The development of reliable genetic repositories is challenging. Effective cryopreservation calls for the use of industrial-scale programmable freezers that are costly and essentially unobtainable for institutions with limited resources. The Aquatic Germplasm and Genetic Resources Center here at Louisiana State University has addressed these challenges in the past with various versions of their open hardware 3D printed apparatus to make cryopreservation cheaper and more accessible. Among these include the Positional Cooling Platform Device (CryoKit), designed to float on liquid nitrogen and achieve various cooling rates (Figure 1). The issue being faced now is that devices such as the CryoKit can have very unpredictable cooling rates.
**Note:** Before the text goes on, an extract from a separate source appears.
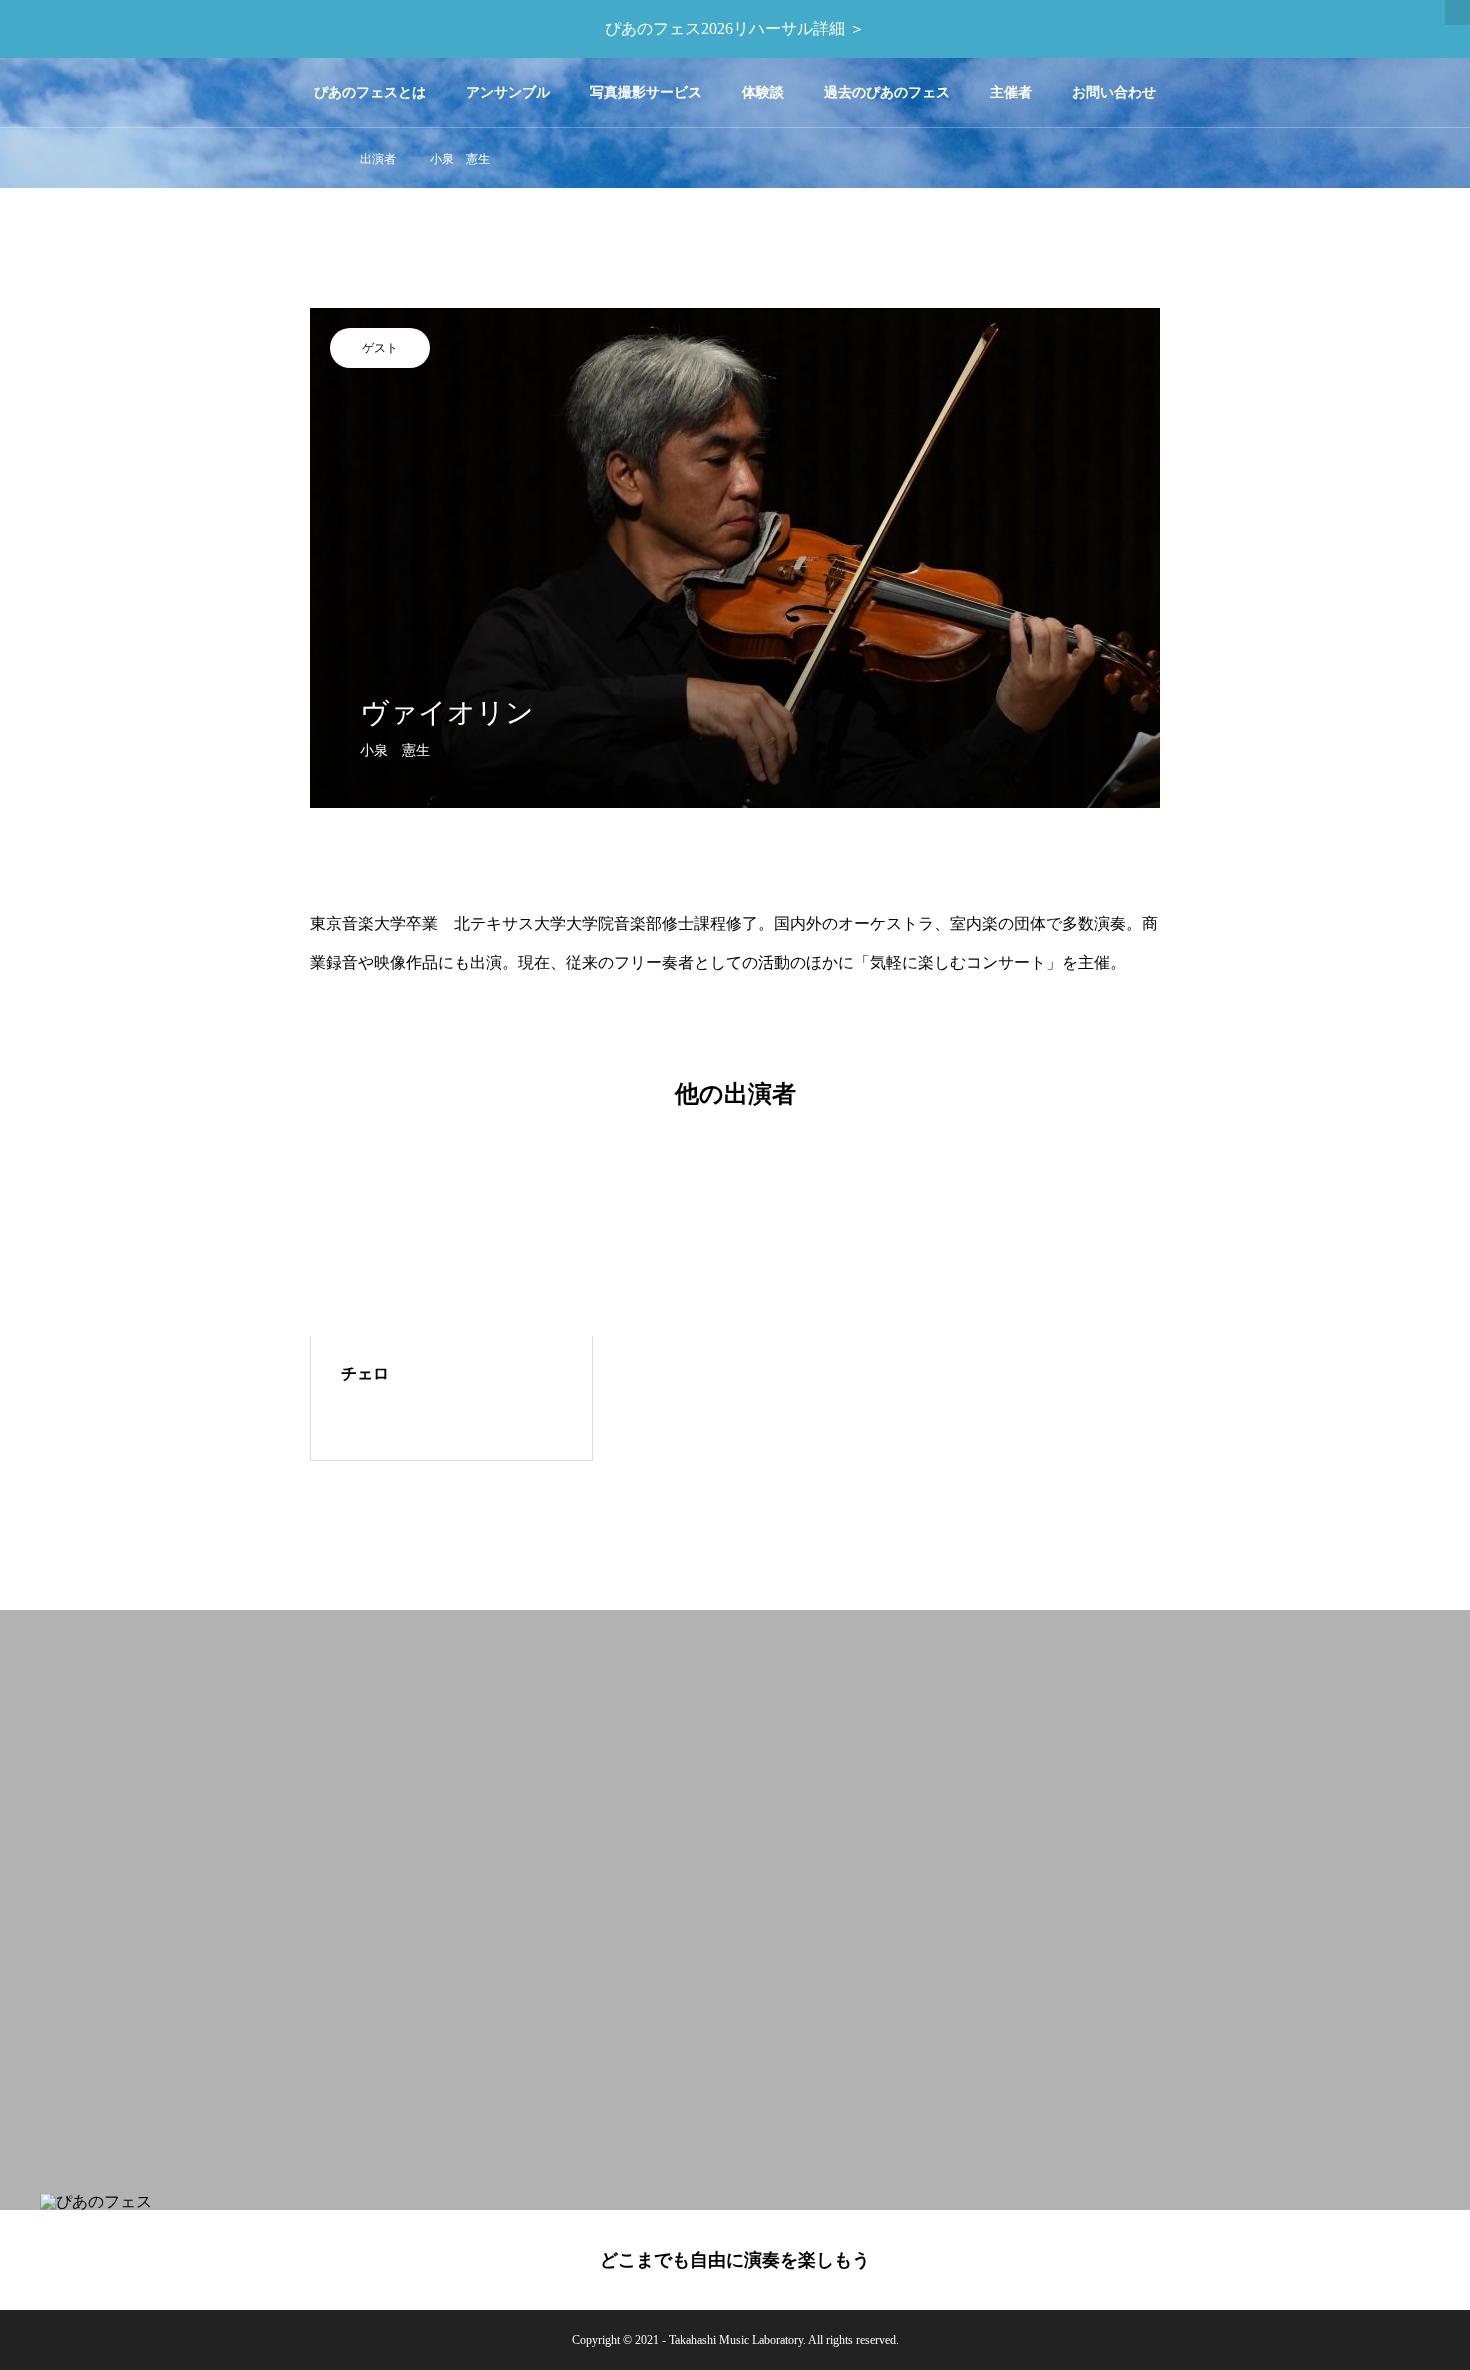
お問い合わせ (1114, 92)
The current solution to this is using a range of thicknesses of Styrofoam on the underside of the kit that helps the genetic samples achieve different cooling rates, but there is a considerable margin of error that can be observed in these rates because of the proximity the kit needs to be to the liquid nitrogen.
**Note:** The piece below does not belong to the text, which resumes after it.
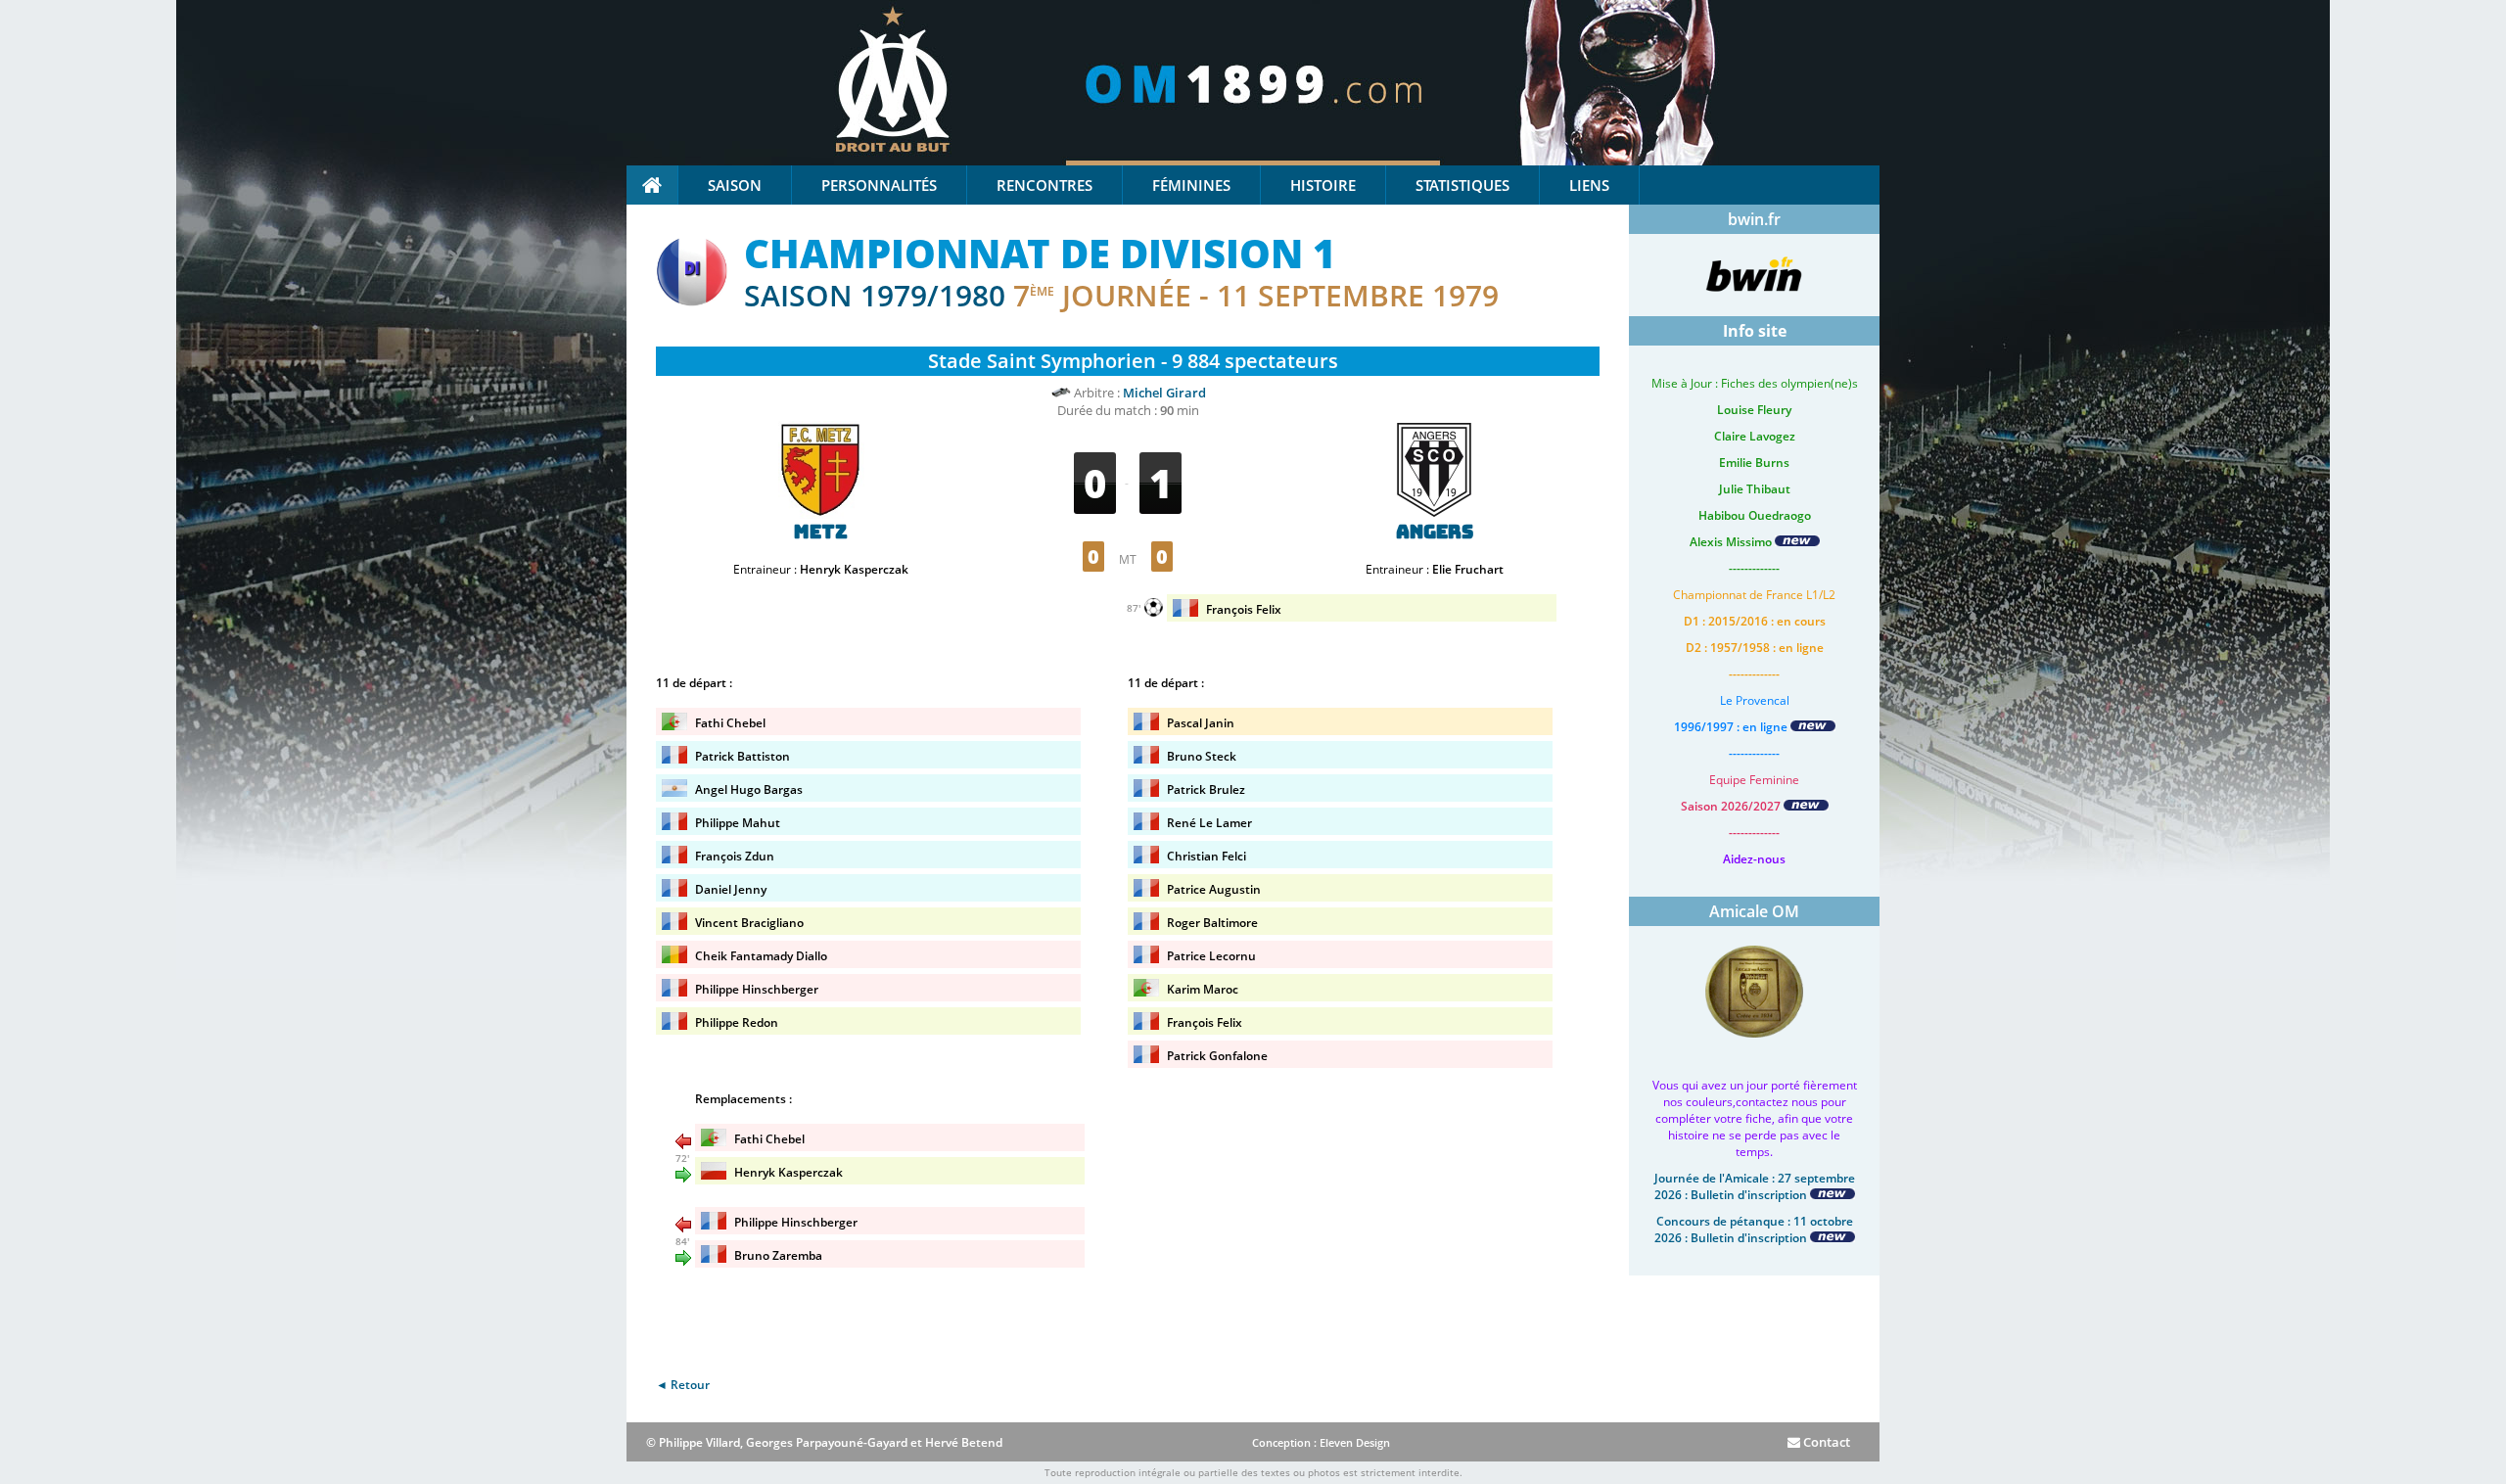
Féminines (1191, 185)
The goal now is to broaden the cooling rates that the CryoKit can achieve and make these cooling rates more predictable and consistent. To achieve this, a sort of lift system could be constructed that allows for a gradual descent into the nitrogen container. Additionally, the system could be entirely autonomous, utilizing microcontrollers, precision servos, and temperature sensors to control the rate of descent as well as ascend in the case the apparatus is cooling too quickly. Finally, a low-power aquatic air pump designed for home fish tanks with pneumatic tubing and an air stone could be used to percolate the liquid nitrogen in the container (Figure 2), raising vapors and increasing the temperature gradient within the enclosure.
The AGGRC has already created and tested a precision time-temperature sensor (coined as the Turtle) that could handle the immediate temperature data necessary for the lift. The aquatic motor and air stone used for percolating the nitrogen has also already been tested and shown to increase the temperature gradient drastically. These materials as well as the additional motors and microcontrollers are all easily accessible and cost-effective, increasing the price of the CryoKit’s implementation slightly, but still being orders of magnitude more achievable than the costly freezers previously discussed. Additionally, all the code and wiring schematics for this project would be published, allowing anyone to recreate it. The aim here is to create a system that can intelligently and automatically handle the cooling necessary for cryopreservation similarly to an industrial freezer, taking the strain away from the institutions using this setup as a preservation alternative. Of course, this setup would be an add-on to the existing solutions that have been published, entirely compatible and dynamic. This project is currently referred to as the Autonomous Positional Cooling Platform Device (CyroLift).